The game’s controls themselves aren’t bad; however, their responsiveness leaves a lot to be desired. Especially with quick time events, as I mentioned above. The missing polishing touches from the controls mean that rather being impressed or having fun with the puzzles, a lot of the time it leads to frustration.

Navigating around Troll and I is unfortunately another gripe. The general inability to get your bearings is a problem exacerbated by the lack of an in-game map, or radar. Whether this is a stylistic omission, forcing you to “explore unknown lands” or whether it’s just an oversight by Maximum Games, I don’t know. But what I do know is that the lack of any navigational tools artificially extends the game’s playtime as you wander hopelessly around the world – which often looks very similar, compounding the problem.

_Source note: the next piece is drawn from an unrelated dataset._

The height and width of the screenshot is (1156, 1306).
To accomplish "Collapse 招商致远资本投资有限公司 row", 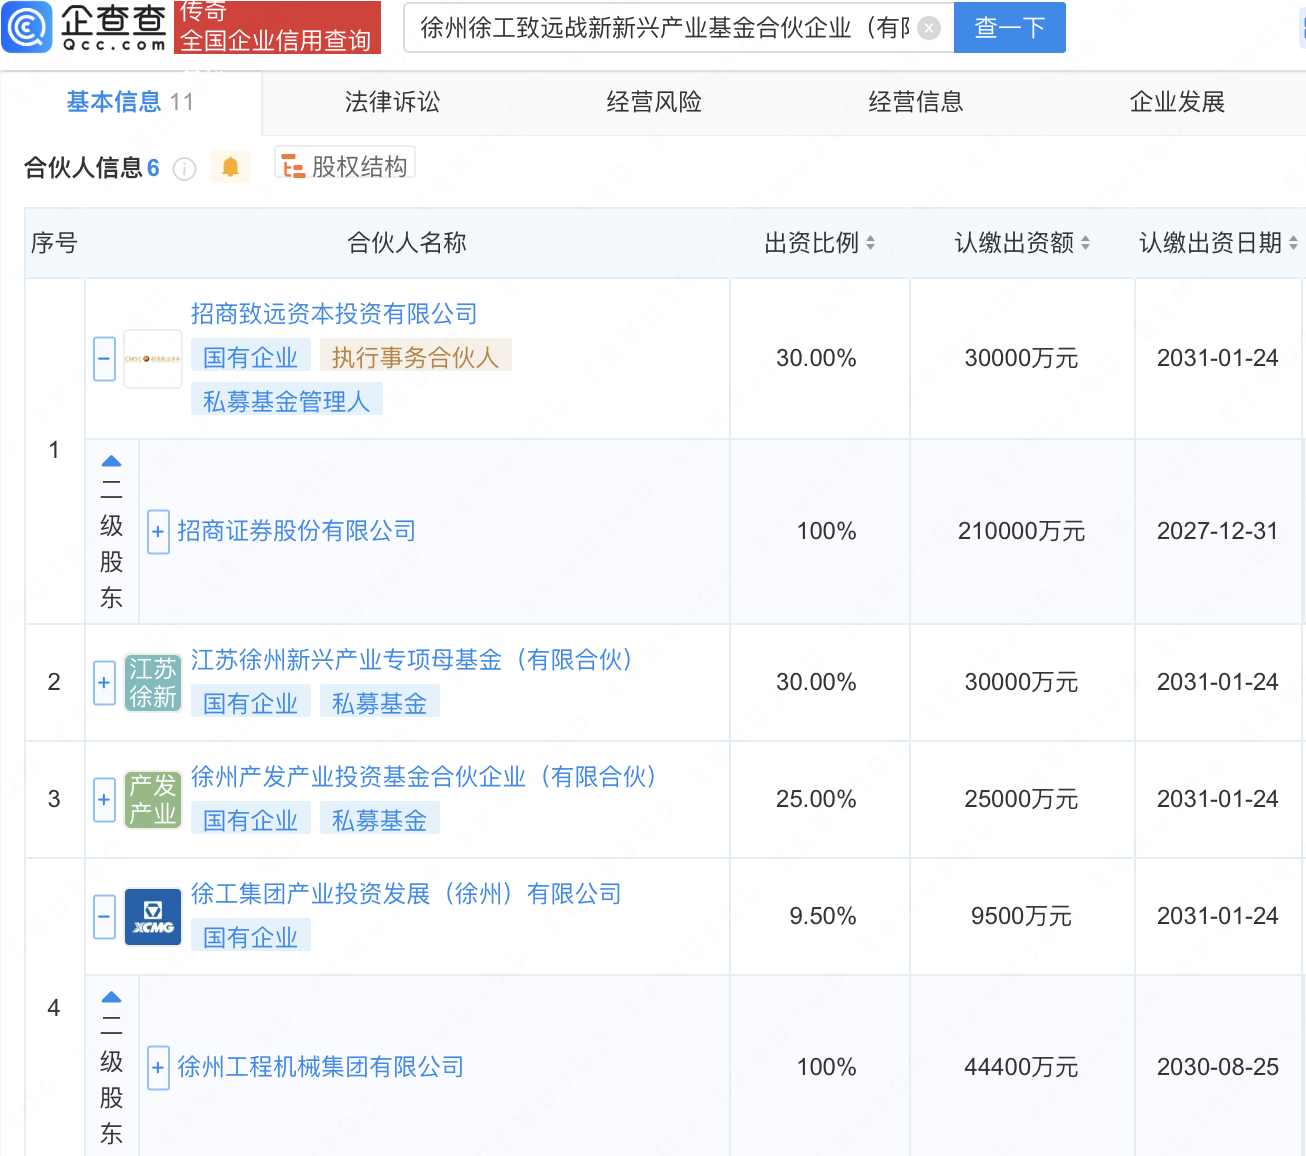I will pos(105,359).
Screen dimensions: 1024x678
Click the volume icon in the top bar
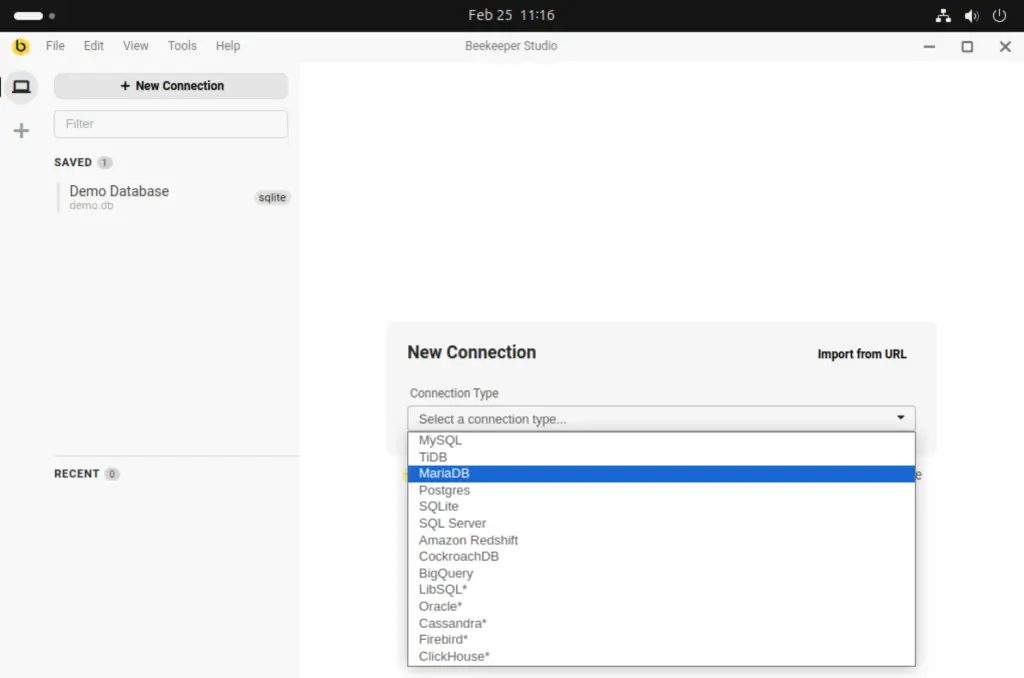[971, 15]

One thing that Troll and I heralds well is the almost insistence on co-operative play. My co-op partner and I had a lot of fun working out various puzzles in the split-screen mode – even though most of the puzzles involved us trying to figure out where each other was in the game world. This collaboration is mimicked in the growing relationship between Otto and the not-so-bad-after-all Troll.

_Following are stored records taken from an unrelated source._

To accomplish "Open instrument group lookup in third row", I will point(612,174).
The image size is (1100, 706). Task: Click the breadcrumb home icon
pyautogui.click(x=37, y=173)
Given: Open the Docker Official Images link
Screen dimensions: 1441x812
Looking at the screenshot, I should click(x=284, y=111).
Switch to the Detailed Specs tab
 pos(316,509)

Troll and I doesn’t hold your hand very much; you will be just man (well, boy) and beast alone in the open (ish) world. This is fun and gives you the chance to explore the world as you see fit, stumbling across more puzzles and routes through the game. I did however spend more time than I’d like to admit wandering around one particular area looking for a solution to a problem. Turns out I was not using Troll in the right way to progress.

Speaking of using Troll, being able to switch between characters on the fly is great and brings a sense of cooperation and collaboration, even when playing solo. Troll and Otto are contrasted greatly and it just makes sense: Otto is nimble and agile, and able to craft weaponry to defeat his foes, whereas Troll can heal and deal massive amounts of damage to enemies by using bellow abilities and just brute force to wipe out hordes of enemies. Troll’s attacks are a little frustrating – you’d expect him to be able to detect where enemies are, but oftentimes his ground slams will hit nothing and you’ll be left with egg on your face. Otto fares better overall, in combat. His agility and nimbleness grants him the ability to dodge roll and engaging enemies on the ground level is obviously more accurate and all-round nicer to use than Troll’s caveman-esque bashing. Otto does have a few finishing move animations which are nice the first few times they trigger, but eventually get a little tiresome.

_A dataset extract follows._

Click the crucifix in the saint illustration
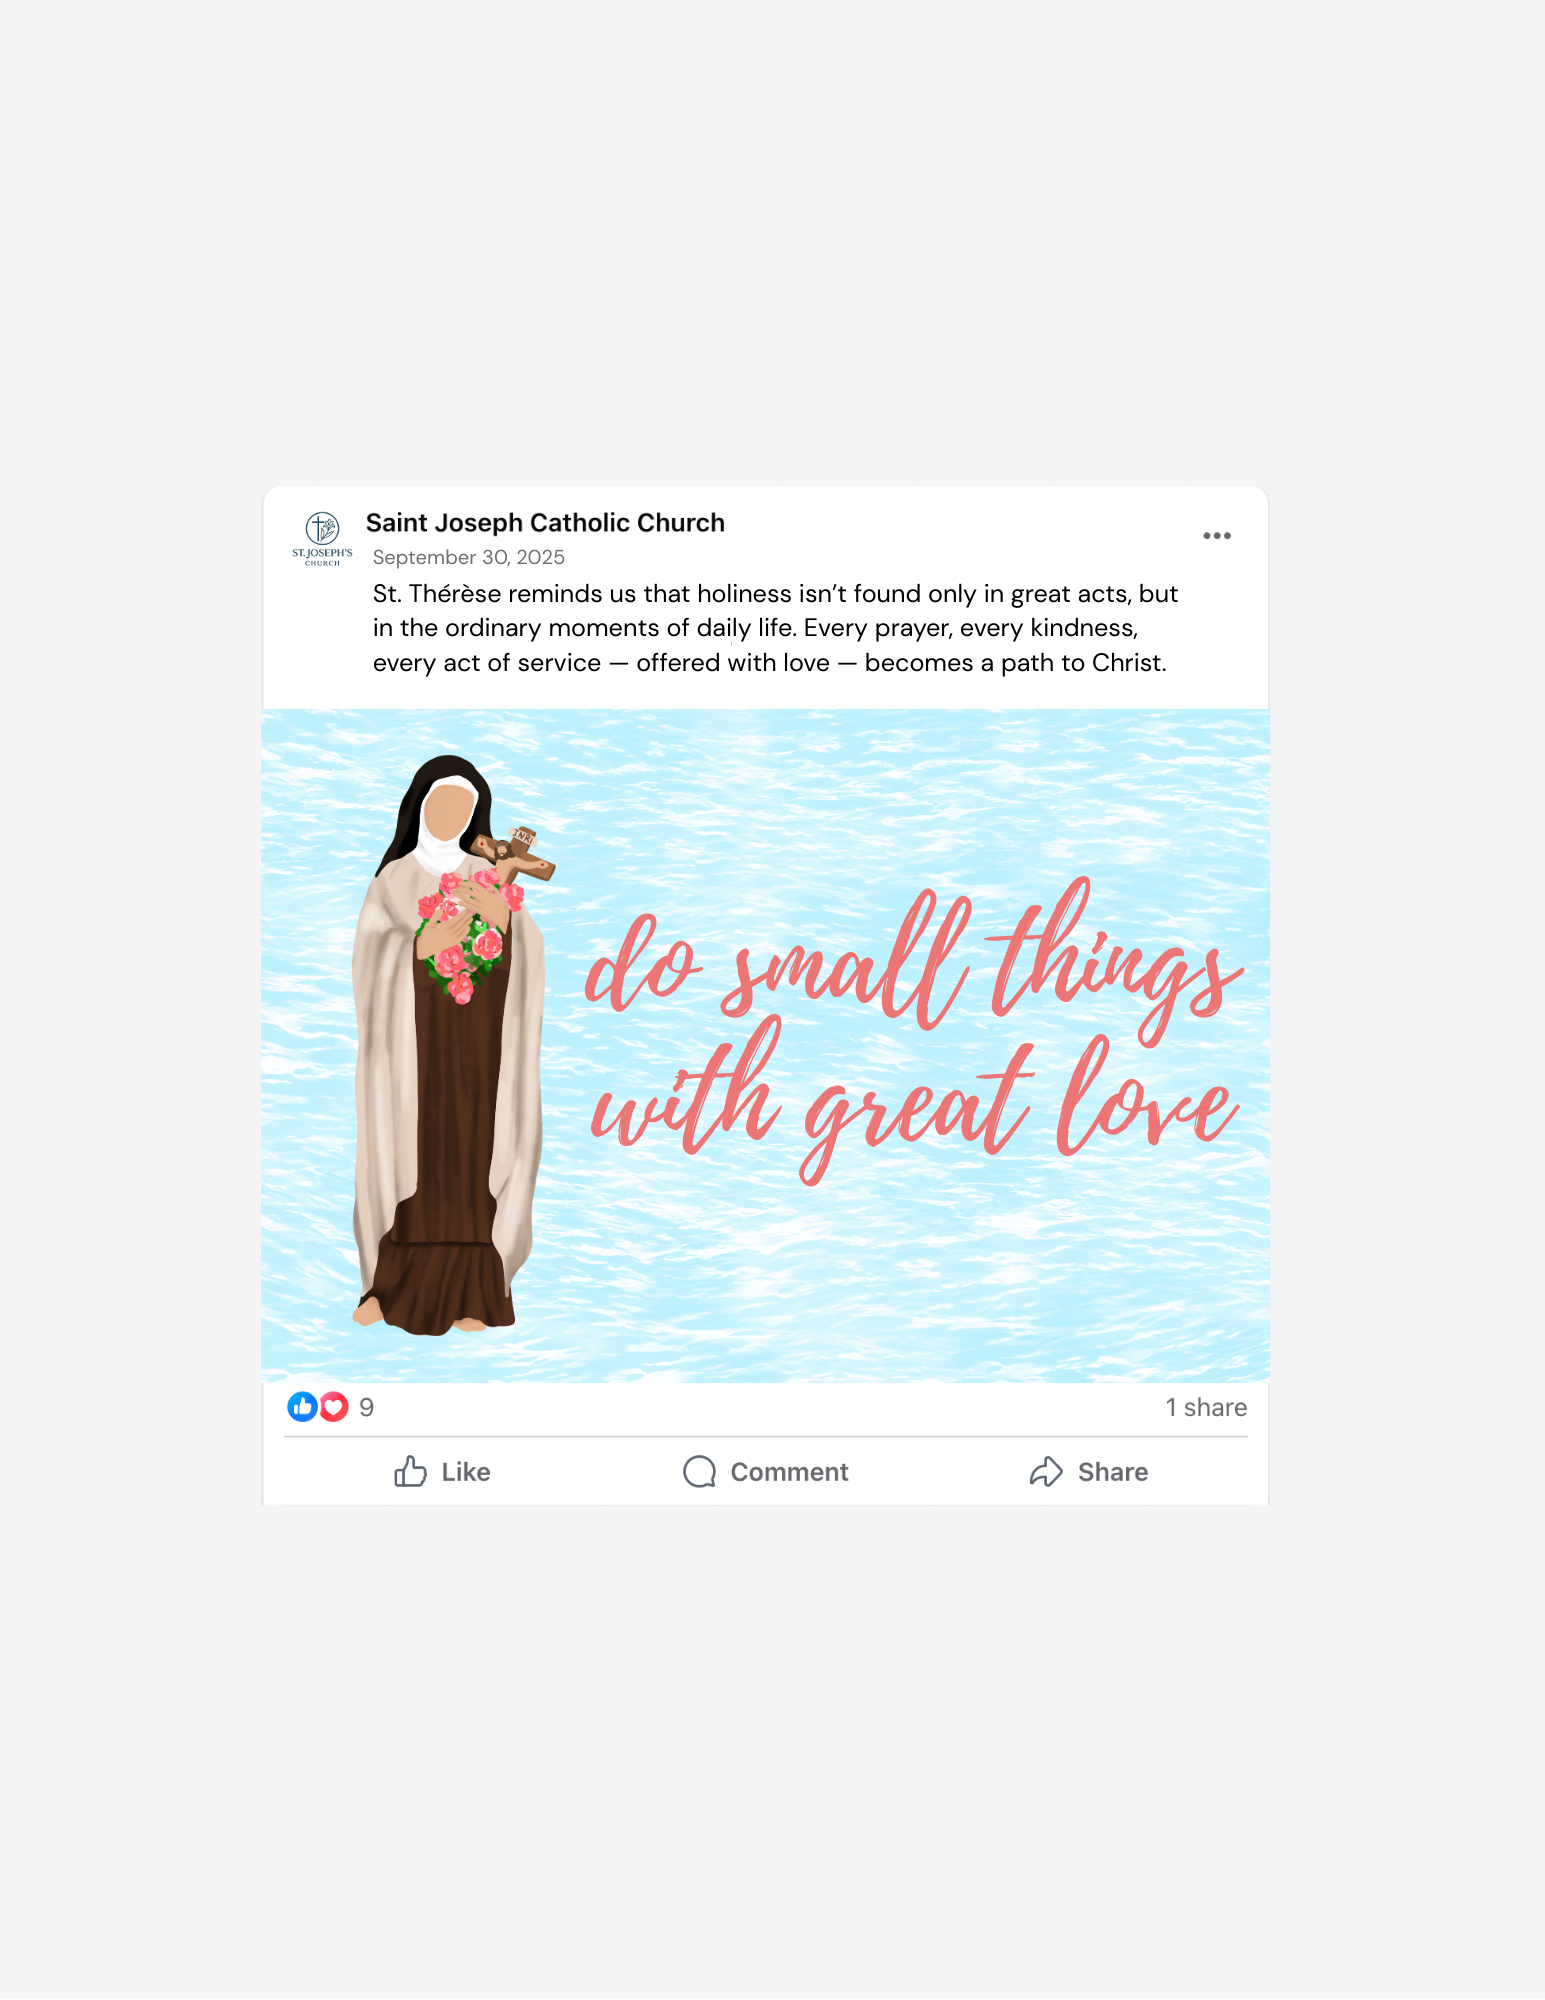Screen dimensions: 1545x2000 click(x=513, y=853)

So, let’s talk a little about the game’s technical specs. Troll and I is plagued with bugs – hell, I couldn’t even play the game for a few days as the loading screen was stuck, and after the first cinematic it kept booting me out. It was as if the game was trolling me (sorry). The camera glitches out when manoeuvring with Troll and also, the game’s graphics are… bad. There’s no two ways about it. There is nothing here that warrants this game being on Xbox One. Think early Xbox 360 graphics and you’re not far off. Like – what happened? The game’s assets are largely rocks and grass, but they can’t even get that to a high standard.

Troll and I borrows many things from many games, and has mashed it all together to form a weird Frankenstein’s monster of a game. Don’t get me wrong – the premise is fantastic. When I saw the trailers I was instantly (as many were) reminded of The Last Guardian for PS4. However, the execution of the game falls way, way short of the mark. If you’re going to attempt to copy the parkour from games like Assassin’s Creed, make it better. If you’d like an upgradeable weapon system, make it at least worthwhile to the players.

Maximum Games have a solid premise throughout Troll and I, and the game can be made much better with patches, but ultimately Troll and I will be lost to the vast majority of players who are unwilling to see the game for its good points opposed to its potential.